▸ SOURCE:
<<<<
Ask Carb Diva: Questions & Answers About Foods, Recipes, and Cooking, #54
I'm Glad That You're Here
Welcome to my kitchen. This is where we can all gather (figuratively) around my island cooktop and:
- share stories about foods we fondly remember from our childhood
- ask for advice on the best kitchen tool
- look for suggestions on how to prepare a specific dish
- ask for and share recipes
...and much, much more. If you have food/recipe/technique questions, you can and will find the answers here. Let's get started and look at the questions that came into the mailbox last week.
Copper River Salmon, and All the Rest
Copper River Salmon.....why is it so darned delicious? It has a distinctive taste and I'm curious. :)
Bill, the world of salmon can be divided into two distinct categories. If you want wild-caught salmon, you are asking for Pacific salmon. And then, there is Atlantic salmon. That’s not to say that one cannot catch salmon in the Atlantic Ocean, but any Atlantic salmon that you purchase in the grocery store or at a fishmonger will be farm-raised.
>>>>
▸ INSTRUCTION 1: In the cooking Q&A, change "farm-raised" to "farmed" and write out the passage starting at "Bill, the world" and ending at "will be farm-raised.".
▸ INSTRUCTION 2: Shorten the paragraph of the cooking Q&A that begins "Bill, the world of salmon," keeping its main facts.
The material after this point comes from a different source than the cooking Q&A.

▸ RECORDS SUPPLIED:
<<<<
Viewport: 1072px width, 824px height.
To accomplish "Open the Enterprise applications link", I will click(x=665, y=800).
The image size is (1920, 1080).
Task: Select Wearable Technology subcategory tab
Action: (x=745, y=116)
>>>>
<<<<
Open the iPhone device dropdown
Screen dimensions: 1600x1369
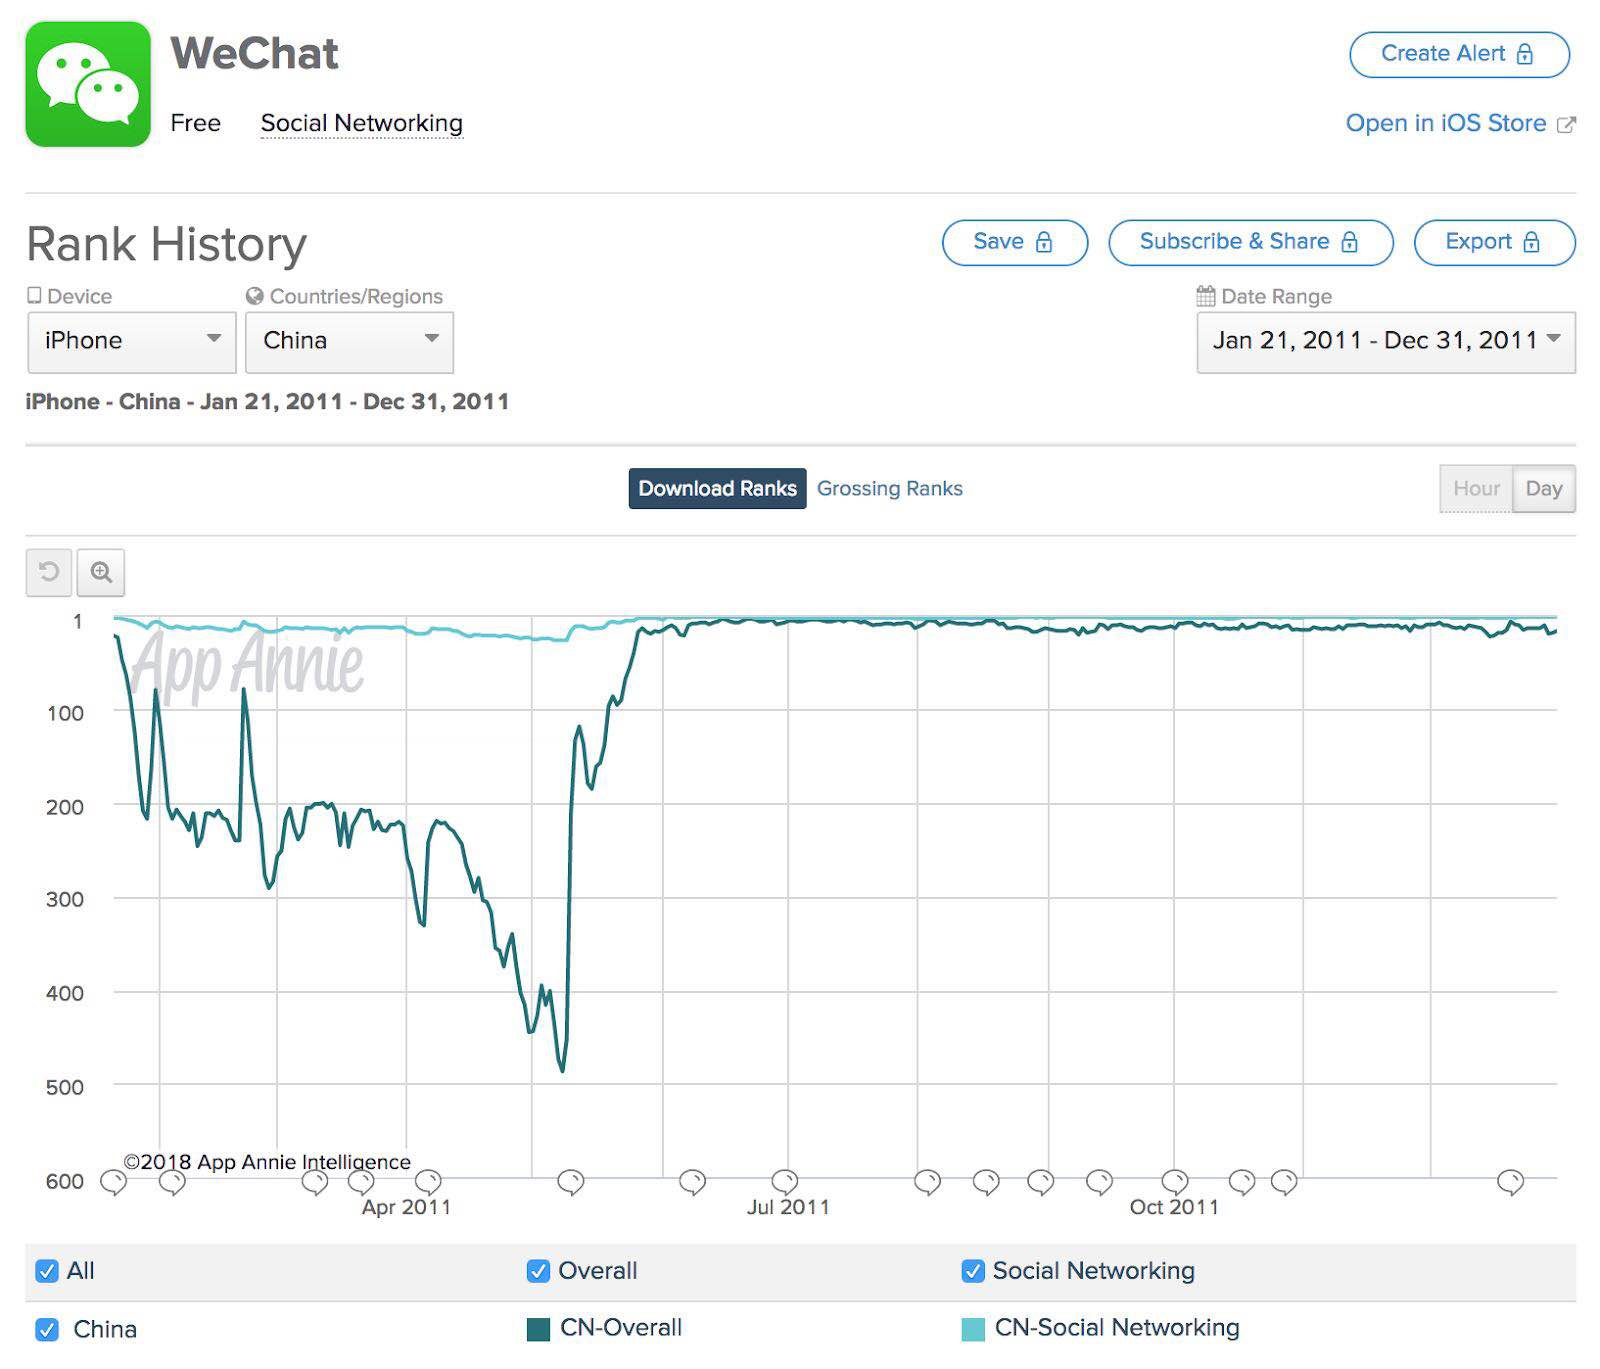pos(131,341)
>>>>
▸ COMPLETE RESPONSE 1:
Bill, the world of salmon can be divided into two distinct categories. If you want wild-caught salmon, you are asking for Pacific salmon. And then, there is Atlantic salmon. That’s not to say that one cannot catch salmon in the Atlantic Ocean, but any Atlantic salmon that you purchase in the grocery store or at a fishmonger will be farmed.

▸ COMPLETE RESPONSE 2: Salmon falls into two categories: Pacific salmon, which is what you want for wild-caught fish, and Atlantic salmon. Salmon can be caught in the Atlantic Ocean, but any Atlantic salmon bought at a grocery store or fishmonger is farm-raised.